Dynamic Mode Decomposition and best practices for sharing research code
This week James Kunert-Graf gave an overview of his recent work on Dynamic Mode Decomposition. We also discussed some of the best practices and tips for sharing code with other researchers.
Dynamic Mode Decomposition
James’ work addresses the problem of automatically detecting and categorizing time-resolved resting state networks from a noisy and high-dimensional fMRI dataset. There are several existing methods to explore this high-dimensional dataset, such as Independent Component Analysis (ICA). James’ work uses Dynamic Mode Decomposition, or DMD, to cluster this fMRI data. Compared to ICA, DMD can be helpful for detecting separate networks that are active at the same time. In addition, James’ work showed that DMD can find clean modes that closely align with known patterns of brain activity. These methods for clustering large, noisy neuro datasets can help find brain regions with similar temporal dynamics.
Best practices for sharing research code
When to share research code:
We talked about the balance between sharing code as early as possible, while still making sure the code is commented and otherwise useable by other people.
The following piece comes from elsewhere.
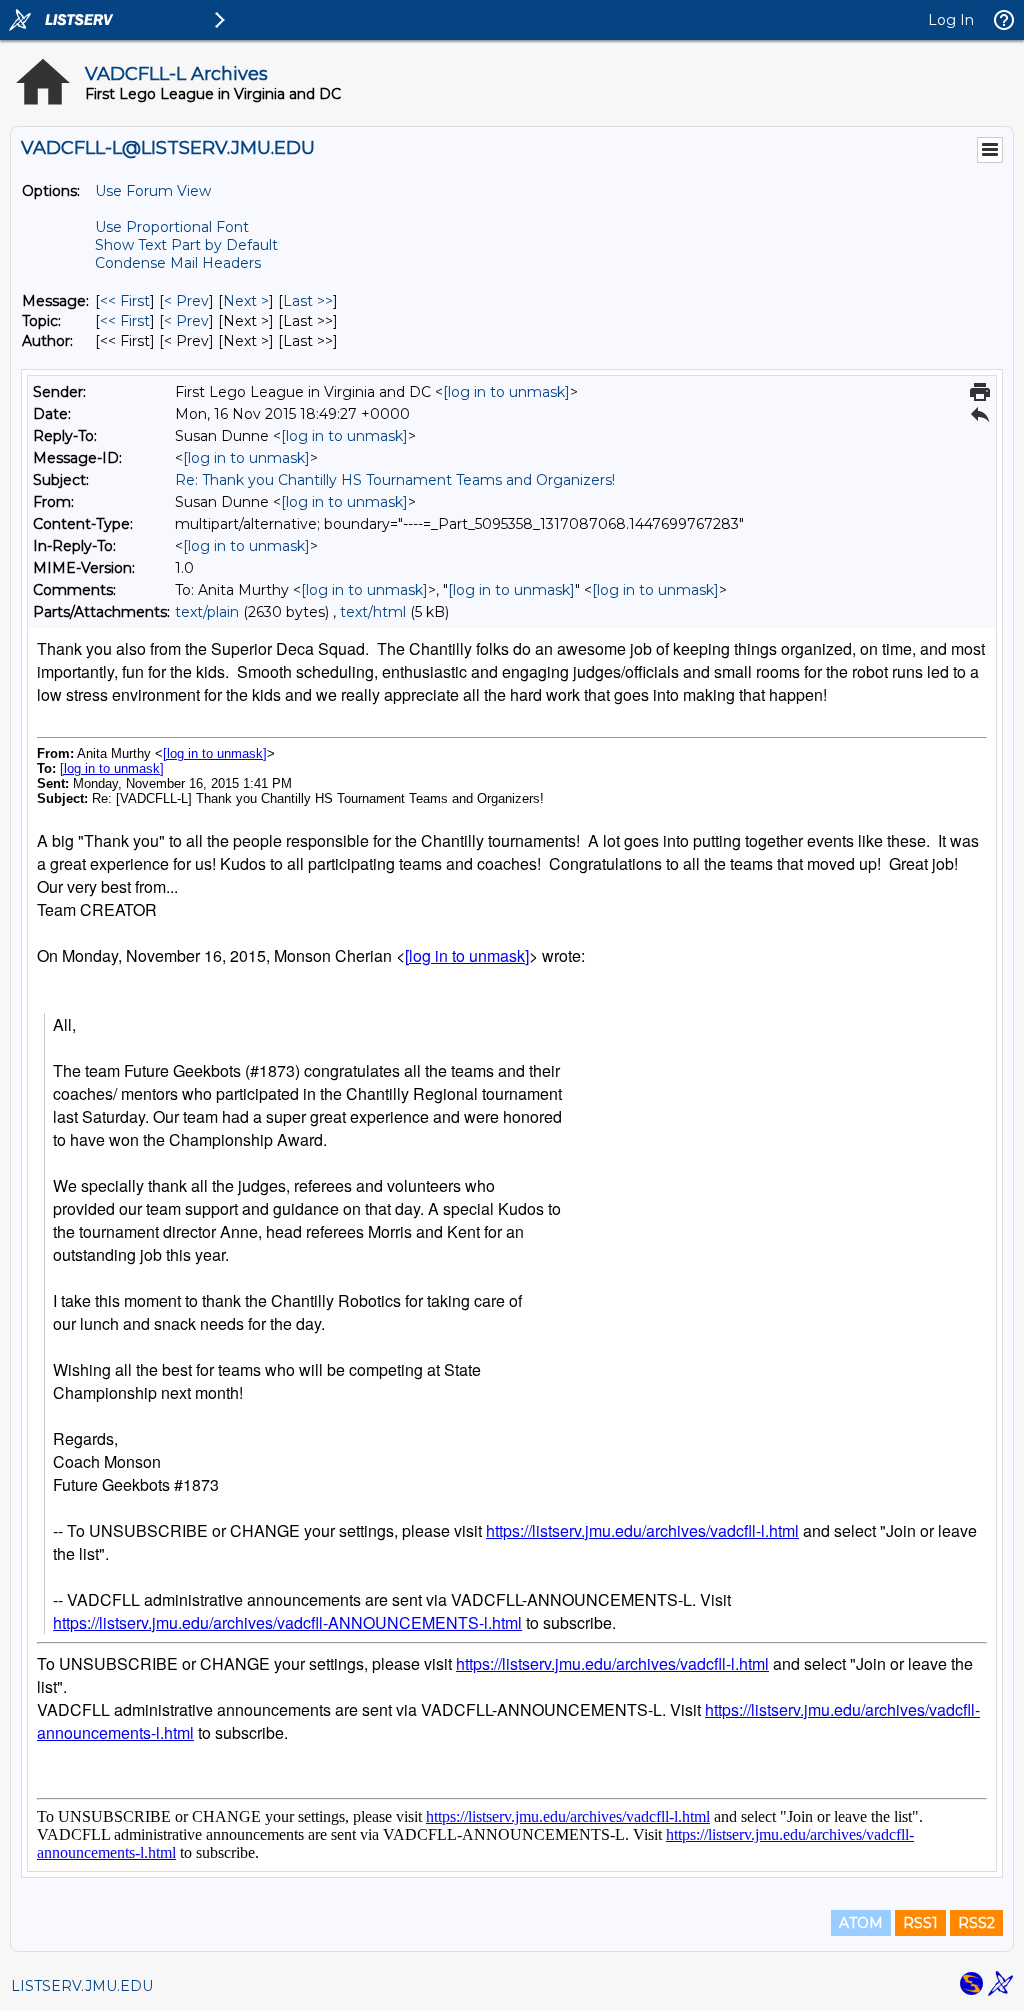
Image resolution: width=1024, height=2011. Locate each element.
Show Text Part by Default (186, 245)
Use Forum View (153, 191)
Several people agreed that code should be shared when the paper preprint is posted, at the very latest. Other suggestions included sharing the code from the beginning of the project, with the aim of inviting others to contribute and/or share suggestions and improvements throughout the process. Once the paper is officially published, it can be helpful to archive the published version with a DOI number, because Github repos are constantly updated and may not reflect the published paper in the future.
What to share in terms of data and code:
Because of privacy or permissions constraints, it might not be possible to include the raw data in the same location as the code. To give people the option to run the code without accessing external data, it might be useful to include a toy dataset to demonstrate code functionality. This can also be helpful for extremely large datasets, or to avoid possible deprecation issues with an external database not under the researchers’ control. Another option is to include a script that can download all the relevant external data automatically upon execution, or simply provide written instructions for accessing data.
How to share research code:
Shared code should ideally be functional years in the future. It should also be easy to install and run, at least for key functionalities like reproducing all the paper figures. Jupyter notebooks are useful for saving both the code and the output as one document, and one suggestion was to include a cell at the very top that prints version strings for all dependencies. The watermark extension in Jupyter notebook can also print the environment information including hardware details. Version management can also be done through services like Docker or Singularity, although these services can sometimes make it difficult for the user to understand how the environment was created and replicate it themselves. To address this issue (and as a general rule of thumb), a requirements file should also be included that lists important version details.